• [PROVIDED DATA]
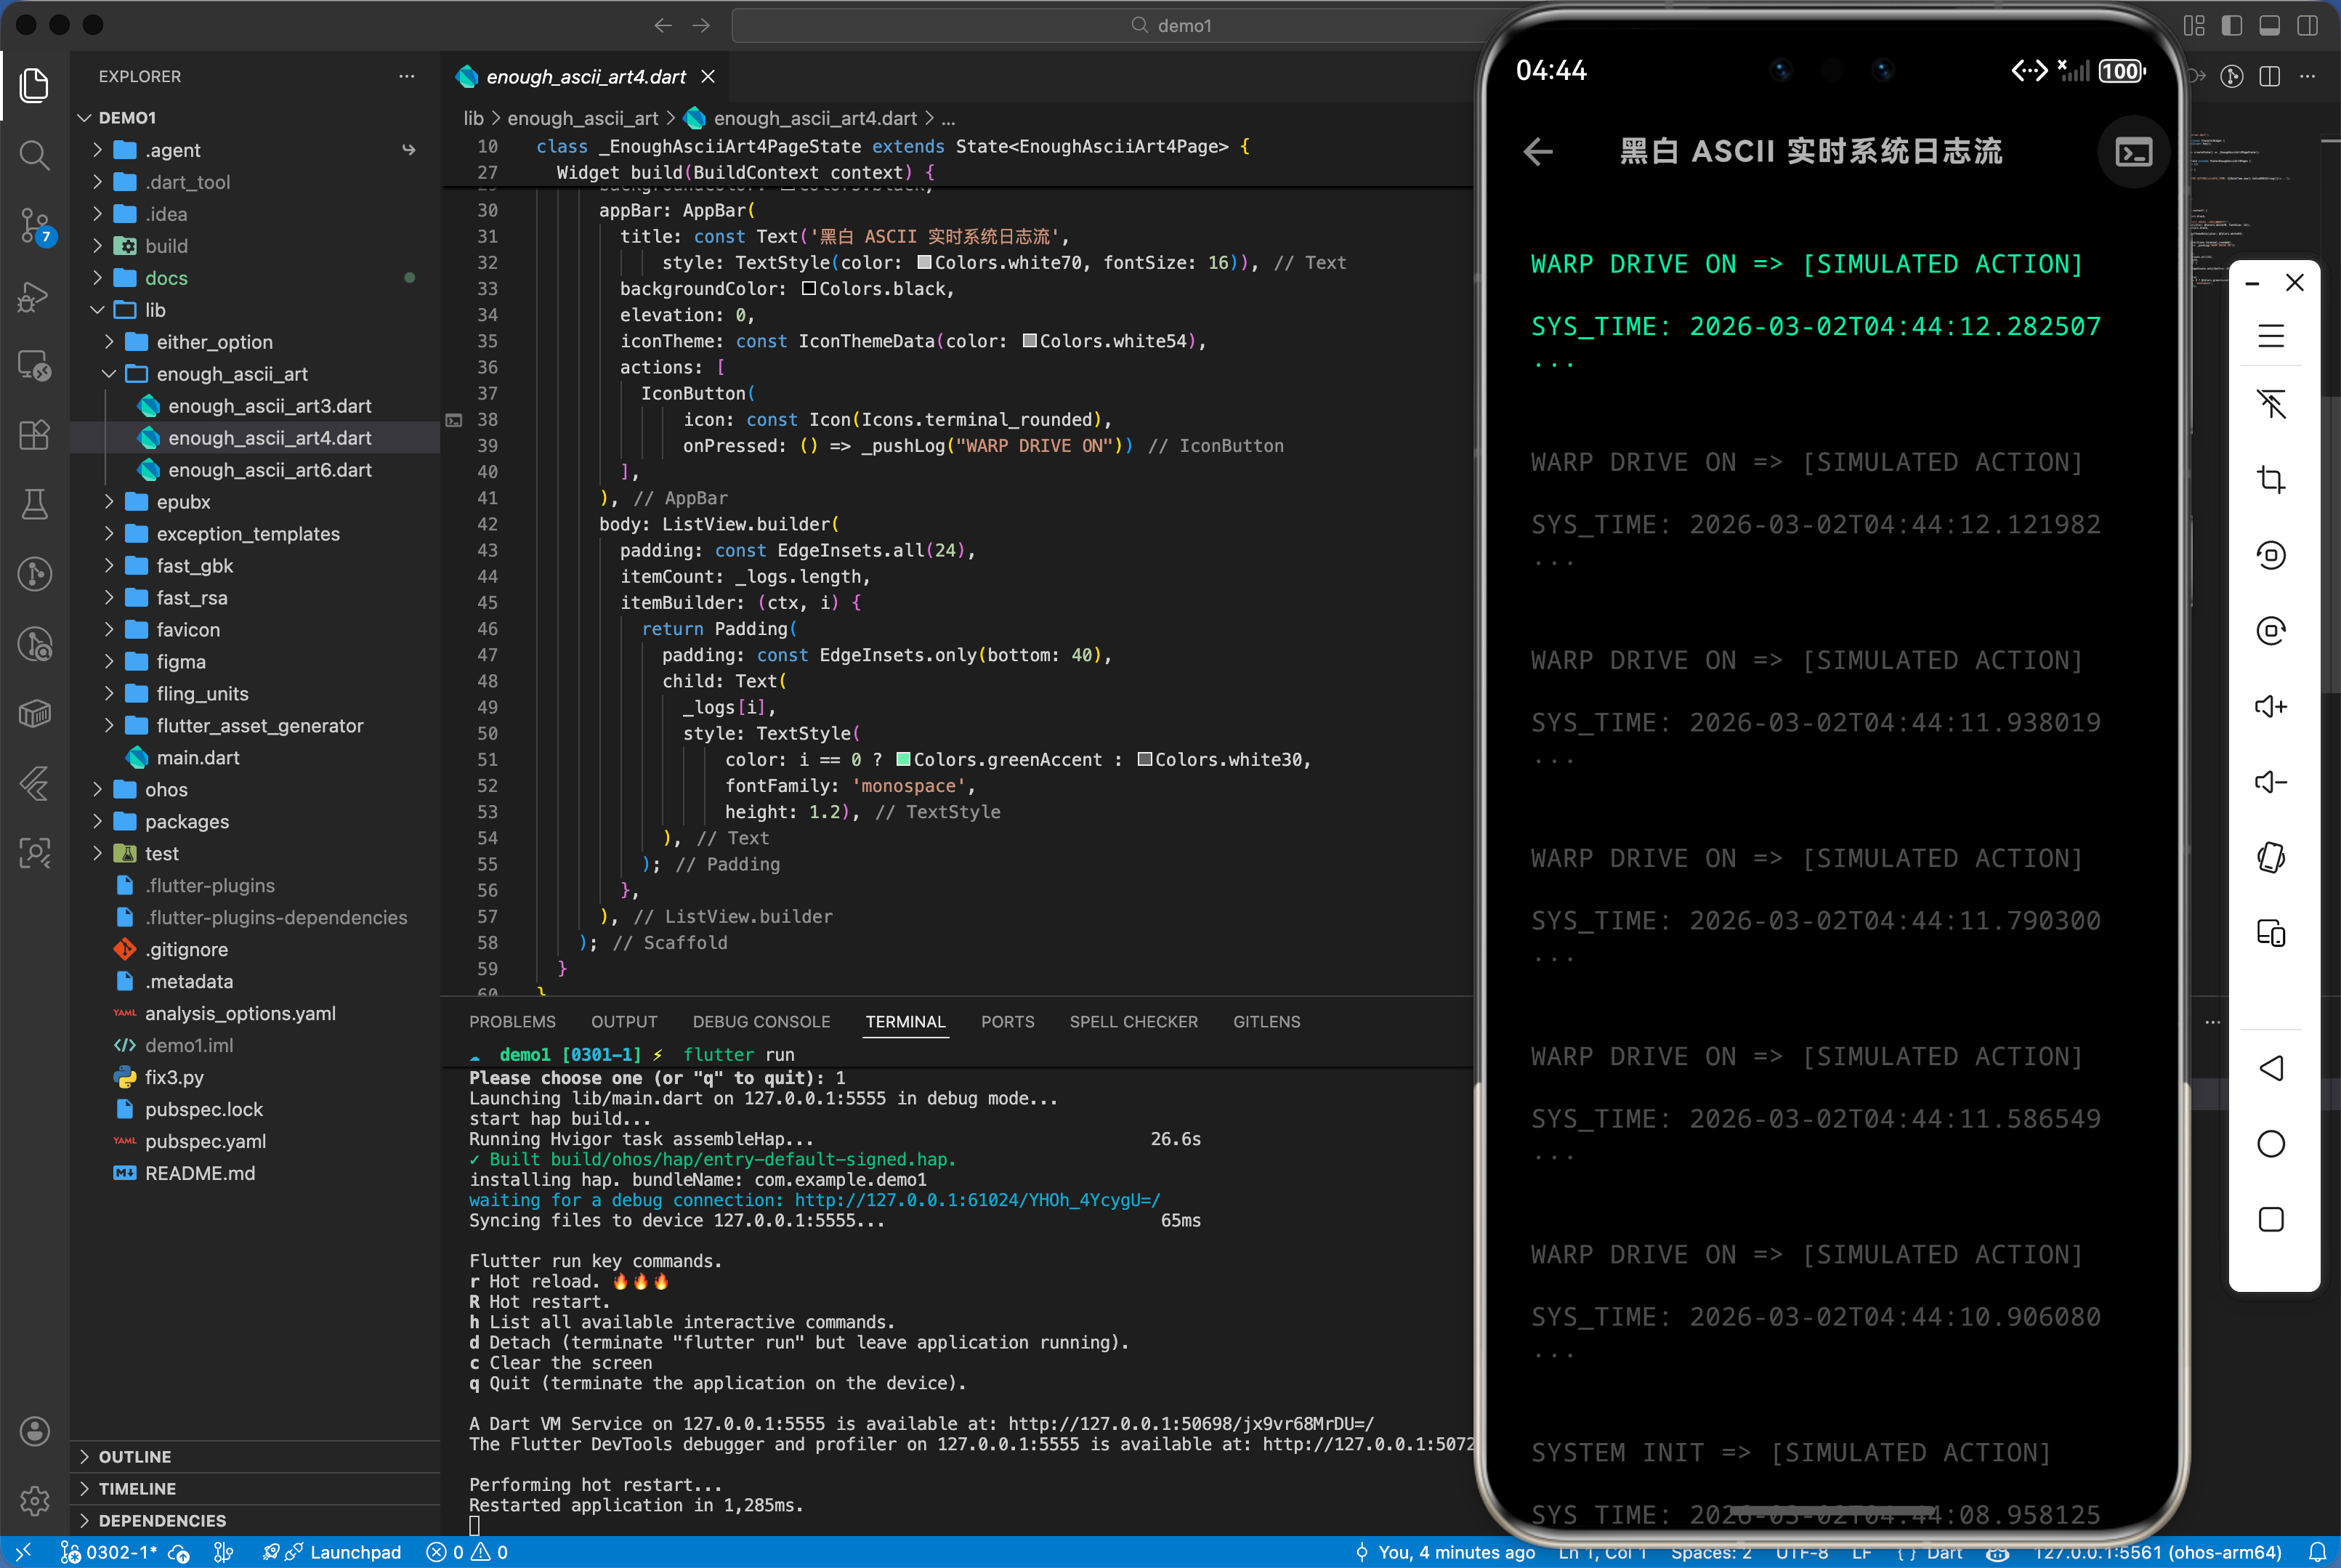
Task: Toggle primary side bar layout button
Action: tap(2231, 25)
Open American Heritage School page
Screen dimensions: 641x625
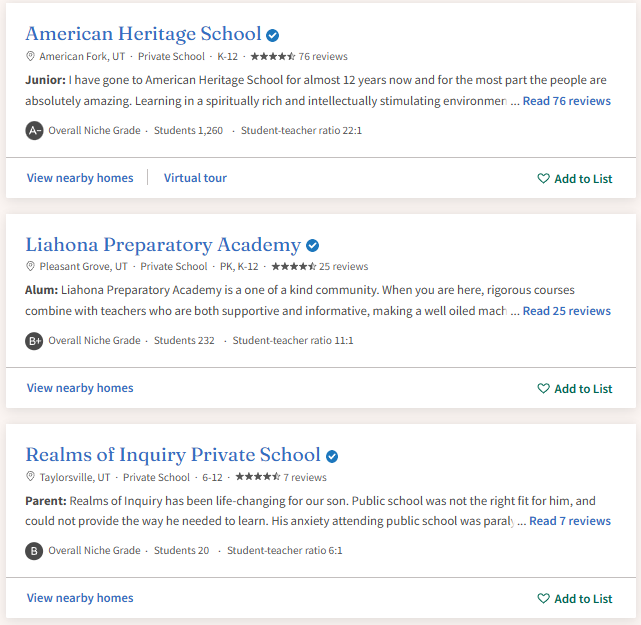pyautogui.click(x=143, y=34)
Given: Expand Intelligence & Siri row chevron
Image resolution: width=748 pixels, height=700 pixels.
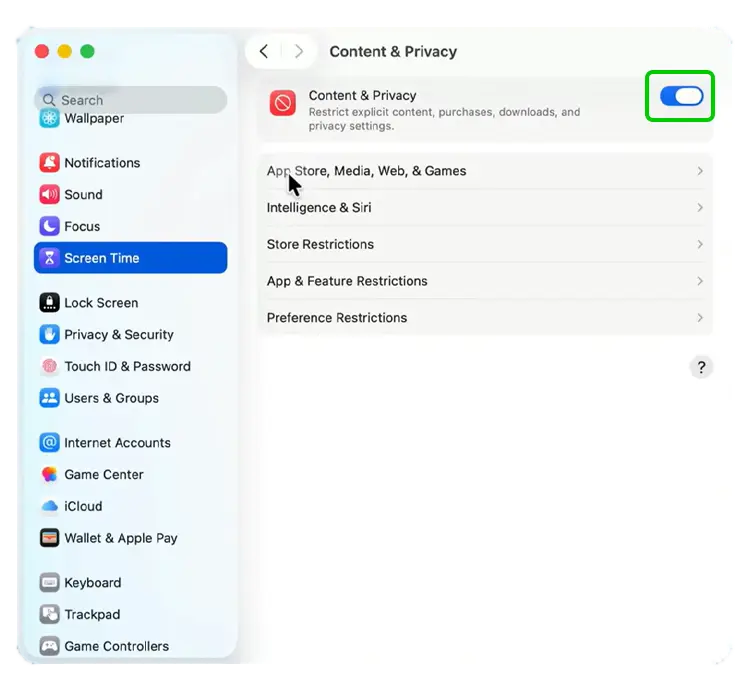Looking at the screenshot, I should (699, 208).
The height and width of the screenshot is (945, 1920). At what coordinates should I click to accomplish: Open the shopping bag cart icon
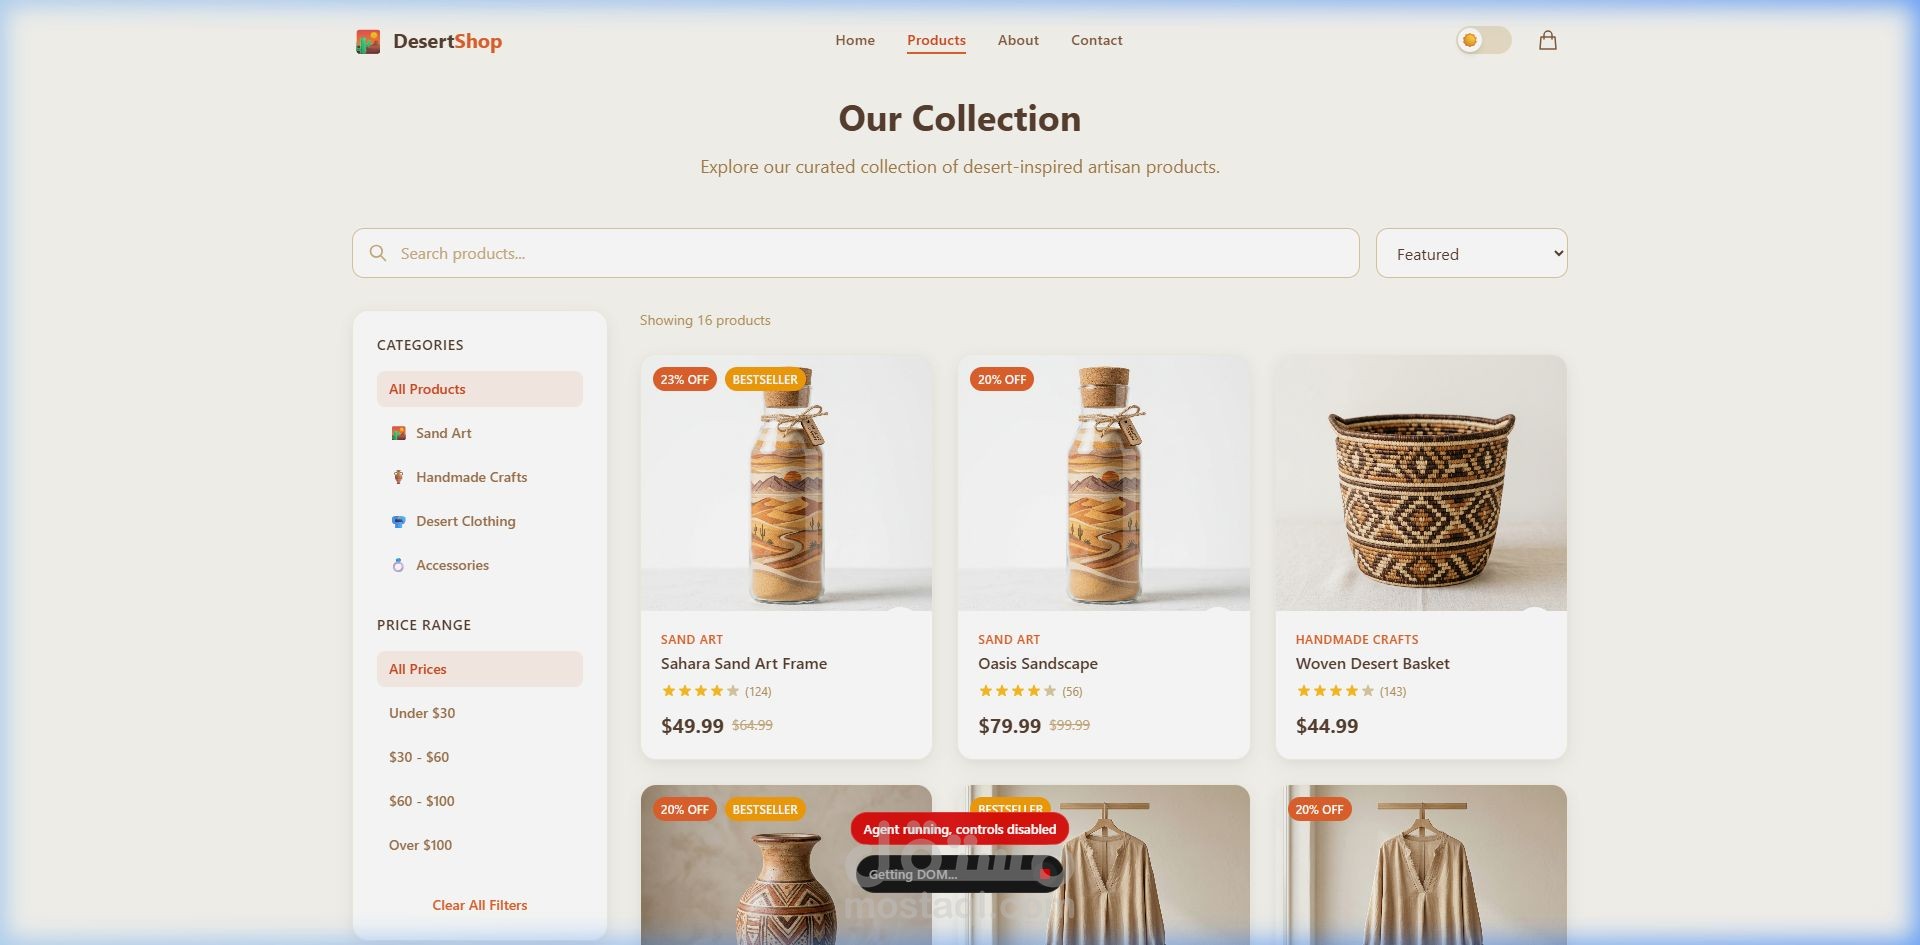1547,40
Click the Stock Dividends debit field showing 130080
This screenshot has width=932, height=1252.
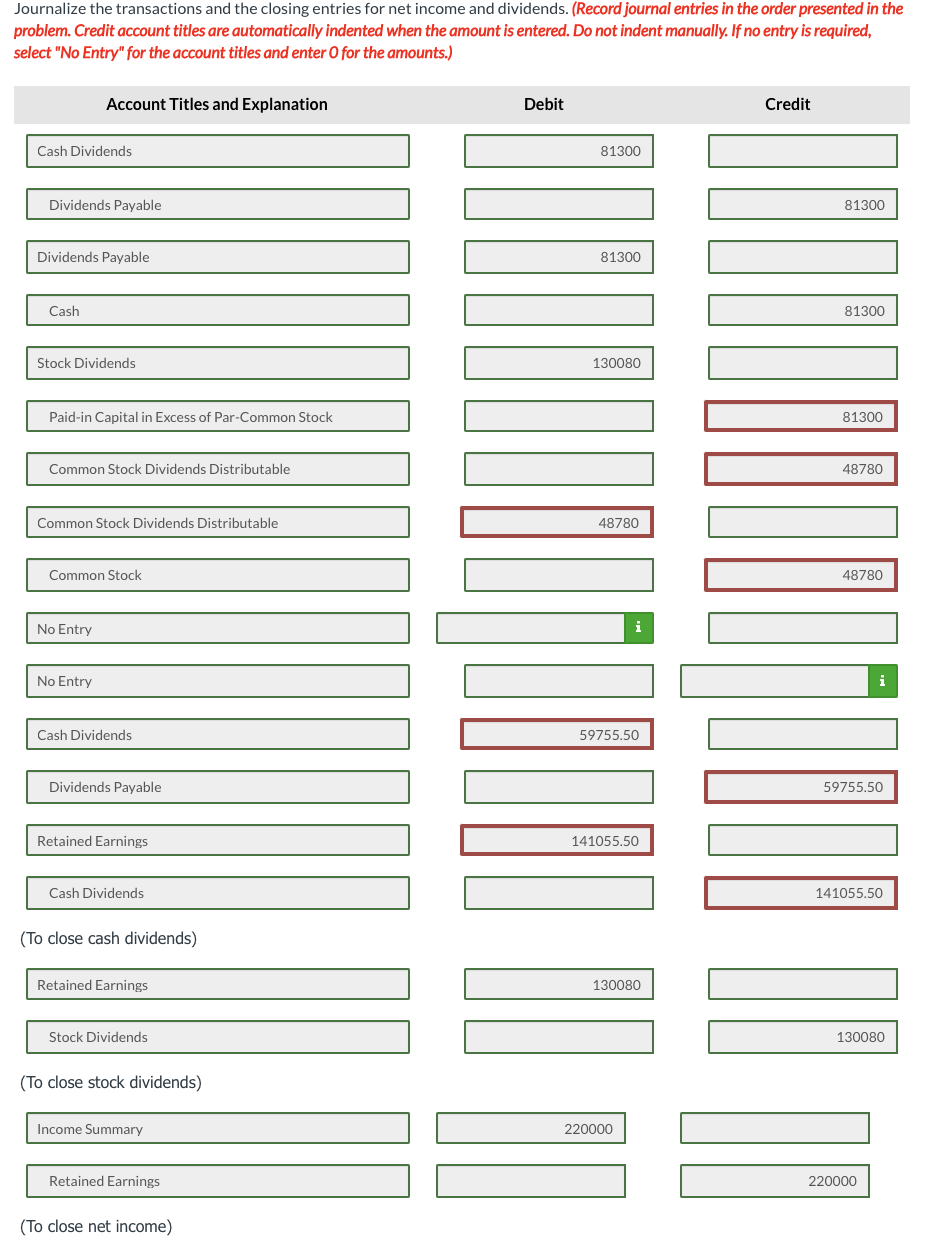point(558,363)

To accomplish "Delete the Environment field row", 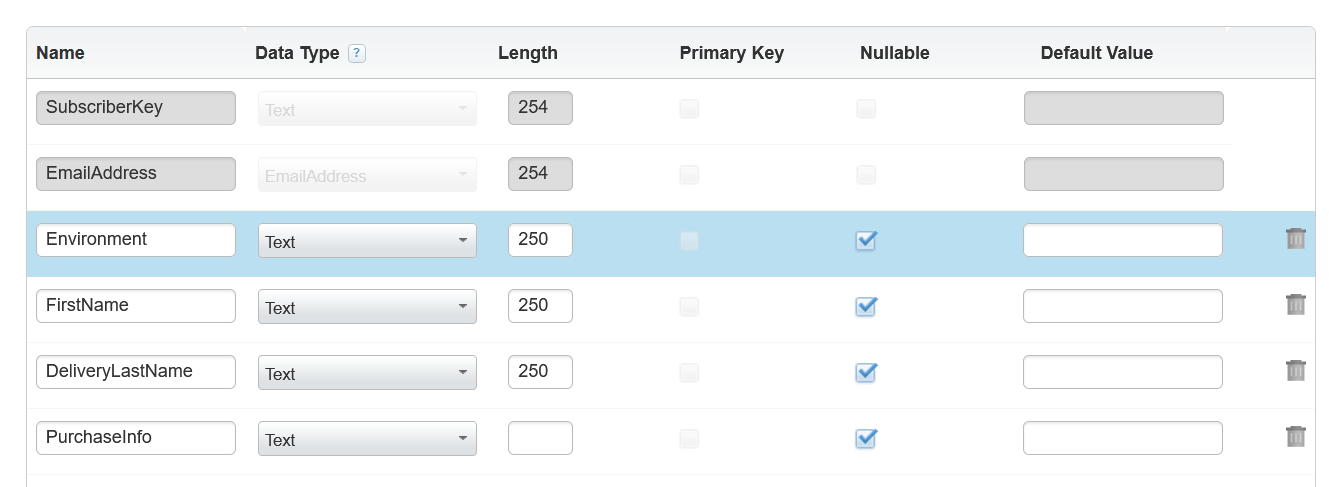I will click(1295, 239).
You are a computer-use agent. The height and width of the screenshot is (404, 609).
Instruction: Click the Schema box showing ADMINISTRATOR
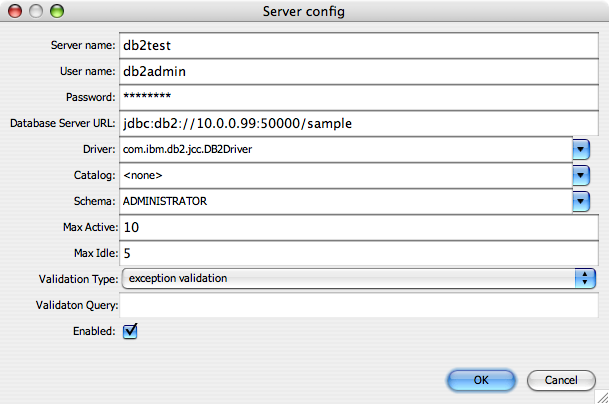(346, 201)
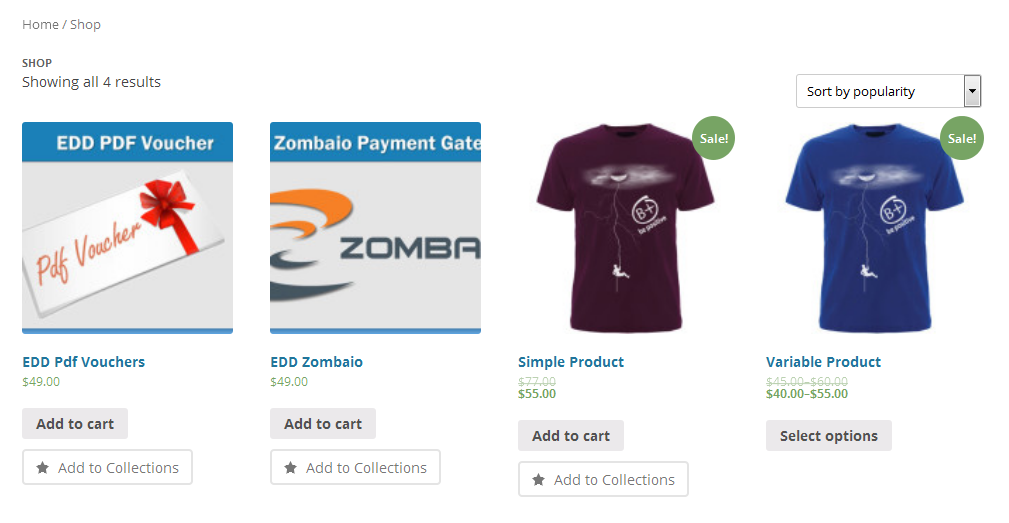Click the Sale! badge on the blue t-shirt
The height and width of the screenshot is (523, 1009).
pos(961,138)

• [TASK GOAL]
Copy the rows between the line holding "The height and width of the screenshot is (945, 1920)." and the line holding "point(558,363)", inclusive, without the pictures.

• [RESULT]
The height and width of the screenshot is (945, 1920). At what coordinates should I click to accomplish: Open the shopping bag cart icon
1547,40
Click the Stock Dividends debit field showing 130080
This screenshot has width=932, height=1252.
point(558,363)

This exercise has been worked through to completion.